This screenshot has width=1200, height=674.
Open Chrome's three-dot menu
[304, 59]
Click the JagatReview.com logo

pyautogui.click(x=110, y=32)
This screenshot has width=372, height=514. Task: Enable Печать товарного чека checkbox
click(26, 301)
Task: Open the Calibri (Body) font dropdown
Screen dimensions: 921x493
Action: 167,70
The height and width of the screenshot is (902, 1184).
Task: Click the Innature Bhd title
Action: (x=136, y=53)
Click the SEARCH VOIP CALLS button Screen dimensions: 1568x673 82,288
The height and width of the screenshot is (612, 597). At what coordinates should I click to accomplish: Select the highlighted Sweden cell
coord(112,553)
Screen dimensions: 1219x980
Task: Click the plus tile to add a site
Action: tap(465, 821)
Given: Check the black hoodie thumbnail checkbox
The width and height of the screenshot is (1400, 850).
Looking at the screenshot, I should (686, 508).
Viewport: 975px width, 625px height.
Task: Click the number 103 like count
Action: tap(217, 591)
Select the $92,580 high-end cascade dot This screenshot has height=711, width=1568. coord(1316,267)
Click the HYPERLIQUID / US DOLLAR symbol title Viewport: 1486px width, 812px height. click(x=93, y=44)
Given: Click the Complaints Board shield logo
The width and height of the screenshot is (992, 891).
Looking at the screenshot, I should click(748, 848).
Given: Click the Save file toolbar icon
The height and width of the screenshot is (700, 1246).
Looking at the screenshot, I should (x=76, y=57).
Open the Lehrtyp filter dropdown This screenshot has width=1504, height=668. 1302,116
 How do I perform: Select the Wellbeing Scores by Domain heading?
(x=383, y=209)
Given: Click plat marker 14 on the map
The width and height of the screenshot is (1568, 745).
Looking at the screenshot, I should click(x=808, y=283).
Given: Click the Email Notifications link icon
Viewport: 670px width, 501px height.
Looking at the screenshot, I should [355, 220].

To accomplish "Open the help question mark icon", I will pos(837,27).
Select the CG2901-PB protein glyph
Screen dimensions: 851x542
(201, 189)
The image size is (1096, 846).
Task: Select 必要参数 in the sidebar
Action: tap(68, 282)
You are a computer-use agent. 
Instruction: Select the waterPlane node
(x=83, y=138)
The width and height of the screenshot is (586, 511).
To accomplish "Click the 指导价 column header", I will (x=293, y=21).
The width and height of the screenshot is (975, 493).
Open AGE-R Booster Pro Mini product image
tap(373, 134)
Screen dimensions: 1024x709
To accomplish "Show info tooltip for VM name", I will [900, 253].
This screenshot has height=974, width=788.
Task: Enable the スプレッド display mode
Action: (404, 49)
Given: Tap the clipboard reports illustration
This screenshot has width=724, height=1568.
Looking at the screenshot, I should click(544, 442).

Instructions to follow = Copy out each record from above, exactly.

Exercise result =
This screenshot has width=1200, height=674.
Open Chrome's three-dot menu
[304, 59]
Click the JagatReview.com logo

pyautogui.click(x=110, y=32)
This screenshot has width=372, height=514. Task: Enable Печать товарного чека checkbox
click(26, 301)
Task: Open the Calibri (Body) font dropdown
Screen dimensions: 921x493
Action: 167,70
The height and width of the screenshot is (902, 1184).
Task: Click the Innature Bhd title
Action: (x=136, y=53)
Click the SEARCH VOIP CALLS button Screen dimensions: 1568x673 82,288
The height and width of the screenshot is (612, 597). At what coordinates should I click to accomplish: Select the highlighted Sweden cell
coord(112,553)
Screen dimensions: 1219x980
Task: Click the plus tile to add a site
Action: tap(465, 821)
Given: Check the black hoodie thumbnail checkbox
The width and height of the screenshot is (1400, 850).
Looking at the screenshot, I should (686, 508).
Viewport: 975px width, 625px height.
Task: Click the number 103 like count
Action: tap(217, 591)
Select the $92,580 high-end cascade dot This screenshot has height=711, width=1568. coord(1316,267)
Click the HYPERLIQUID / US DOLLAR symbol title Viewport: 1486px width, 812px height. click(x=93, y=44)
Given: Click the Complaints Board shield logo
The width and height of the screenshot is (992, 891).
Looking at the screenshot, I should click(748, 848).
Given: Click the Save file toolbar icon
The height and width of the screenshot is (700, 1246).
Looking at the screenshot, I should (x=76, y=57).
Open the Lehrtyp filter dropdown This screenshot has width=1504, height=668. 1302,116
 How do I perform: Select the Wellbeing Scores by Domain heading?
(x=383, y=209)
Given: Click plat marker 14 on the map
The width and height of the screenshot is (1568, 745).
Looking at the screenshot, I should click(x=808, y=283).
Given: Click the Email Notifications link icon
Viewport: 670px width, 501px height.
Looking at the screenshot, I should [355, 220].

To accomplish "Open the help question mark icon", I will pos(837,27).
Select the CG2901-PB protein glyph
Screen dimensions: 851x542
(201, 189)
The image size is (1096, 846).
Task: Select 必要参数 in the sidebar
Action: tap(68, 282)
You are a computer-use agent. 
Instruction: Select the waterPlane node
(x=83, y=138)
The width and height of the screenshot is (586, 511).
To accomplish "Click the 指导价 column header", I will (x=293, y=21).
The width and height of the screenshot is (975, 493).
Open AGE-R Booster Pro Mini product image
tap(373, 134)
Screen dimensions: 1024x709
To accomplish "Show info tooltip for VM name", I will [900, 253].
This screenshot has height=974, width=788.
Task: Enable the スプレッド display mode
Action: (404, 49)
Given: Tap the clipboard reports illustration
This screenshot has width=724, height=1568.
Looking at the screenshot, I should click(544, 442).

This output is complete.